ABCD is a trapezium in which side AB is parallel to DC and E is the mid point of side AD. If F is the mid point of BC,such that line segments EF is parallel to DC,then prove that EF=1/2(AB+DC)
Answers
SOLUTION:
Given: A trapezium ABCD in which AB || DC, E is the mid-point of AD and F is a point on BC such that EF || DC.
To Prove: EF = 1/2(AB + DC)
Proof: In △ADC, E is the mid-point of AD and ED || DC ______[Given]
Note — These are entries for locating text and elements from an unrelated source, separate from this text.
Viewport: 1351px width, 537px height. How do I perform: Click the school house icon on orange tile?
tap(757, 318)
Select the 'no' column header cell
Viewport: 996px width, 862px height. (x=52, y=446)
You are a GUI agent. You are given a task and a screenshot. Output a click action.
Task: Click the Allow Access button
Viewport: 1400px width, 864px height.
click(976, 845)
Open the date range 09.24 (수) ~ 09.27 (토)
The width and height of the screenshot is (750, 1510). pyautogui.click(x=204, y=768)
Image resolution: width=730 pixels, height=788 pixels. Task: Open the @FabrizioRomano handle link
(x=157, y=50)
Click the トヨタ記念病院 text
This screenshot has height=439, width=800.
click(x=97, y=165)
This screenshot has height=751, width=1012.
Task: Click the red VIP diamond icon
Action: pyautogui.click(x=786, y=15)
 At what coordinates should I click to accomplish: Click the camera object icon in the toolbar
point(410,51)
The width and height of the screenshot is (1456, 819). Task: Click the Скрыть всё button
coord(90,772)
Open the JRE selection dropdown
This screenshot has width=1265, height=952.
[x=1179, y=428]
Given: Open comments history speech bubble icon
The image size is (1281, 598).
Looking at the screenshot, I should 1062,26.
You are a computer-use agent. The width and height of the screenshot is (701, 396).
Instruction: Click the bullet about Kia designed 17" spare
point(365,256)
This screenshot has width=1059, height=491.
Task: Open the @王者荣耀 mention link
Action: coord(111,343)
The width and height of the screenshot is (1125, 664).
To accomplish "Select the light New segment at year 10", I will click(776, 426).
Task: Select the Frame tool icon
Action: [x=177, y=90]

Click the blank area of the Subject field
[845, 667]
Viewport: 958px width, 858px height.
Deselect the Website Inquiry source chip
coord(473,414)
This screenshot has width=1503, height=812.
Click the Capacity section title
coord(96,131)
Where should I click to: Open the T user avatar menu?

∴ G is the mid-point of AC ____[∵ Segment joining the mid-points of the two sides of a △is half of the third side]
∴ EG = 1/2DC ________(i)
Now, ABCD is a trapezium in which AB || DC.
But, EF || DC
∴ EF || AB
→ GF || AB
In △ABC, G is the mid-point of AC(proved above) and GF || AB.
∴ F is the mid-point of BC _____[∵ Segment joining the mid-points of the two sides of a △is half of the third side]
∴ GF = 1/2AB __________(ii)
From (i) and (ii), we have
→ EG + GF = 1/2DC + 1/2AB
→ EF = 1/2(AB + DC) ________[PROVED]